> [Supplied data]
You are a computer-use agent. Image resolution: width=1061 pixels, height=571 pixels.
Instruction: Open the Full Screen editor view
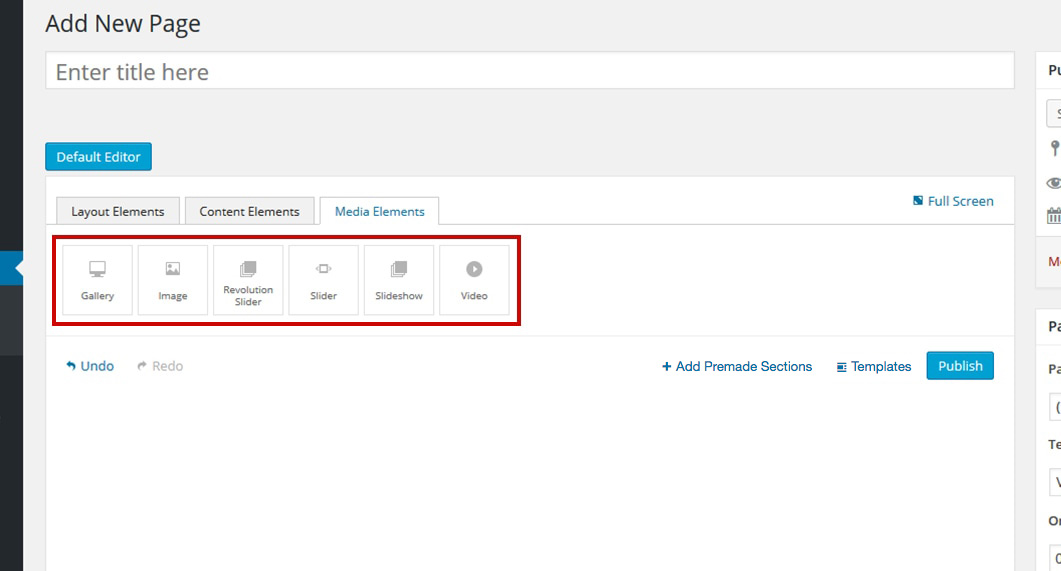[953, 201]
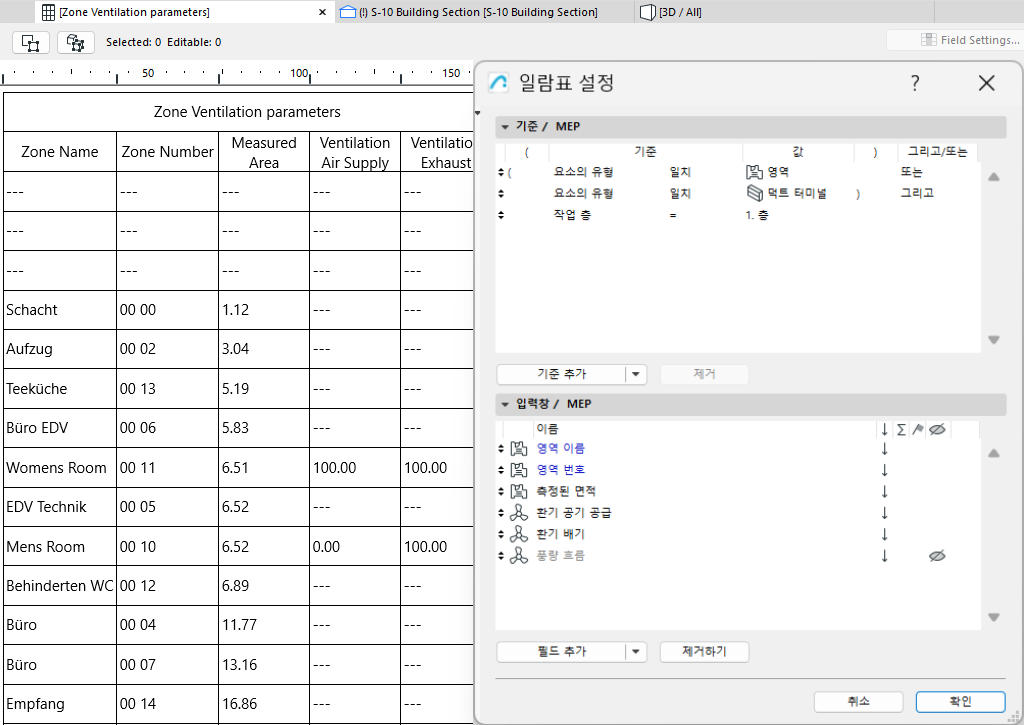
Task: Click the duct terminal icon beside 덕트 터미널
Action: (754, 193)
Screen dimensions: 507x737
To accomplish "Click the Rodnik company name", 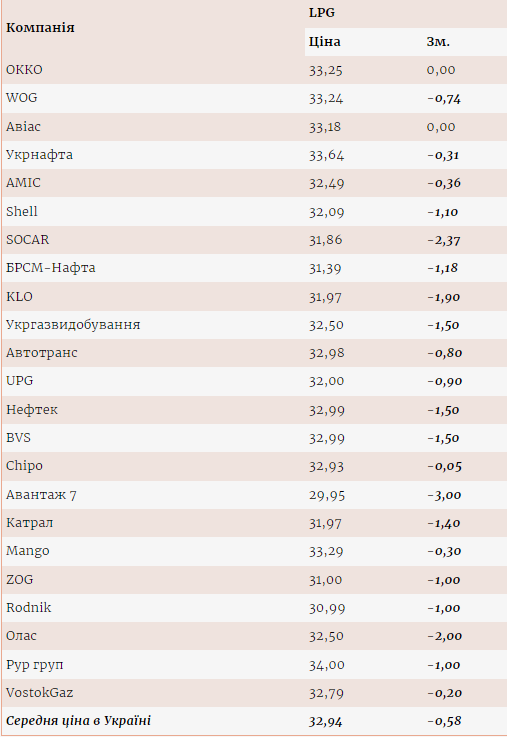I will pos(28,608).
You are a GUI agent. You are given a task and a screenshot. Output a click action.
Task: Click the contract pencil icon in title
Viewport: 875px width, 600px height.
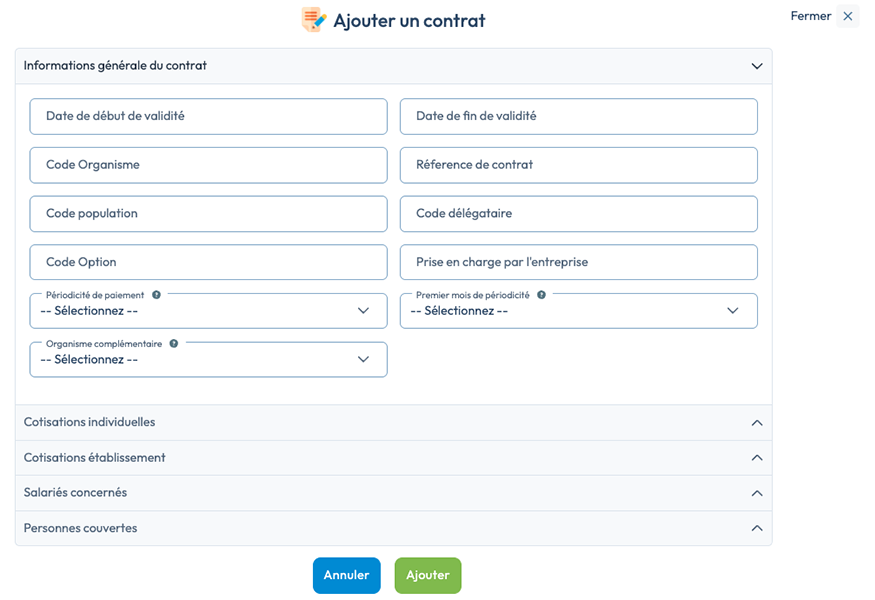pos(314,20)
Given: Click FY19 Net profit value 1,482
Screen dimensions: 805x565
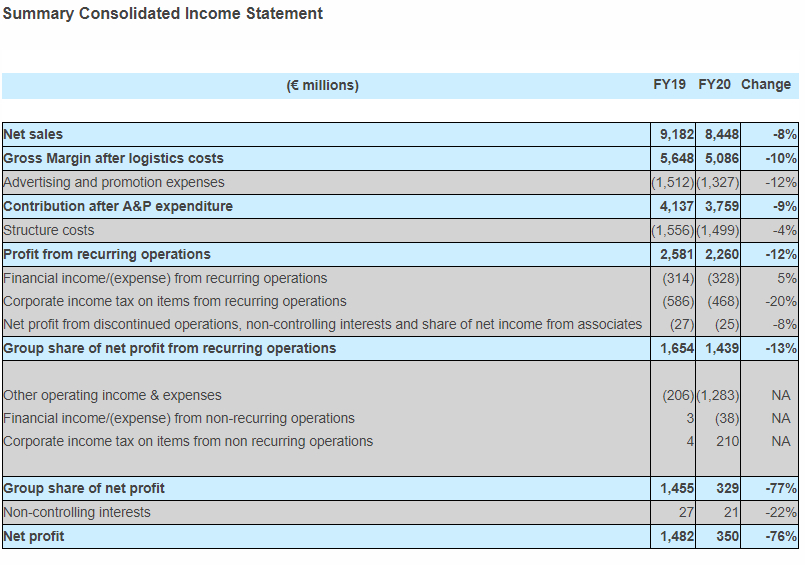Looking at the screenshot, I should pyautogui.click(x=677, y=536).
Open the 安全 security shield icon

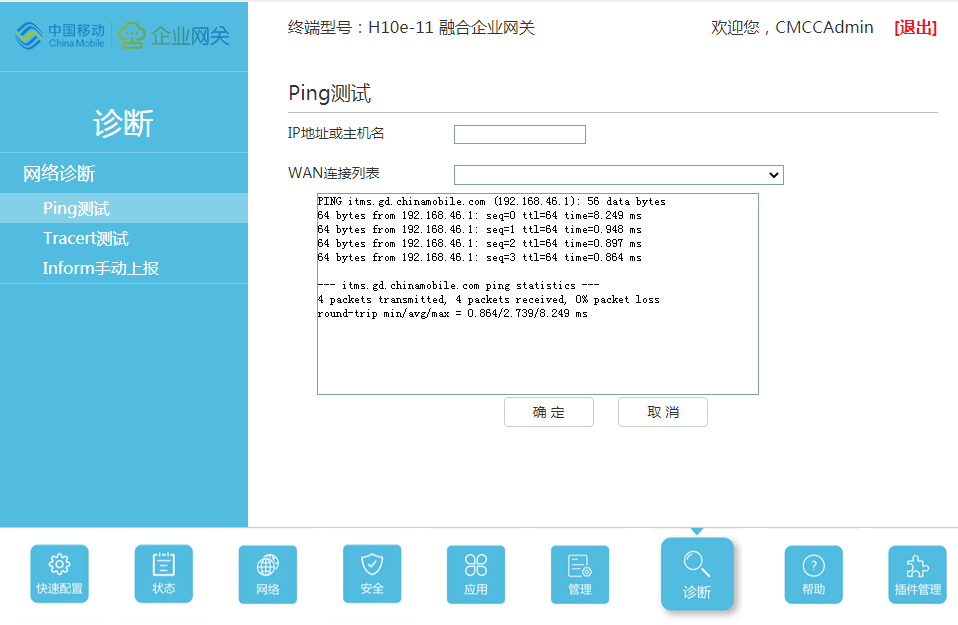coord(372,573)
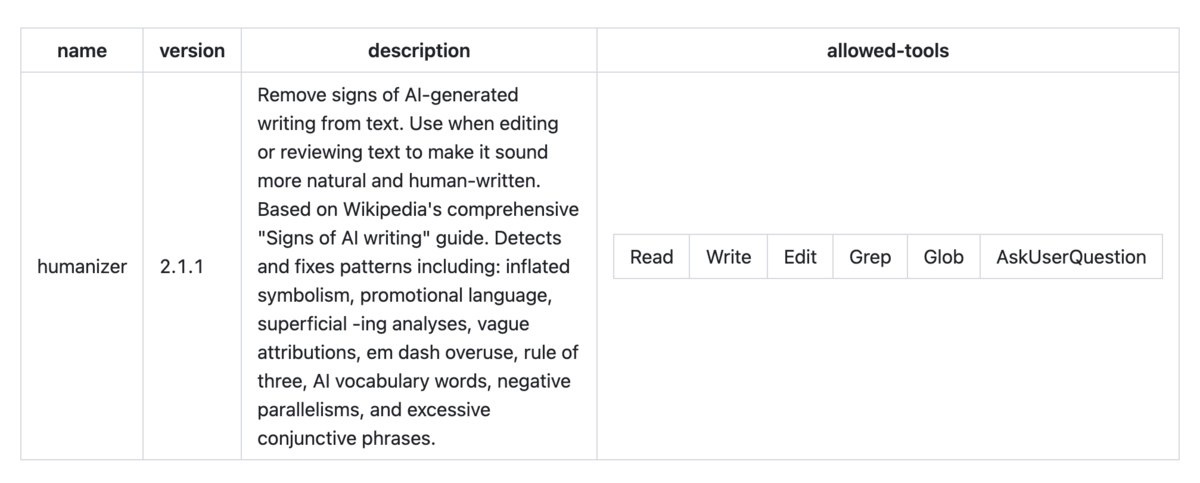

> [What you have to do]
Quote the records word for word, from the line containing "You are a GUI" through the end of the records, both ends included. Leave out the pictures.

> [Exercise solution]
You are a GUI agent. You are given a task and a screenshot. Output a click action.
Task: Click the contract pencil icon in title
Viewport: 875px width, 600px height.
pos(314,20)
Given: Click FY19 Net profit value 1,482
Screen dimensions: 805x565
Looking at the screenshot, I should pyautogui.click(x=677, y=536).
Open the 安全 security shield icon

coord(372,573)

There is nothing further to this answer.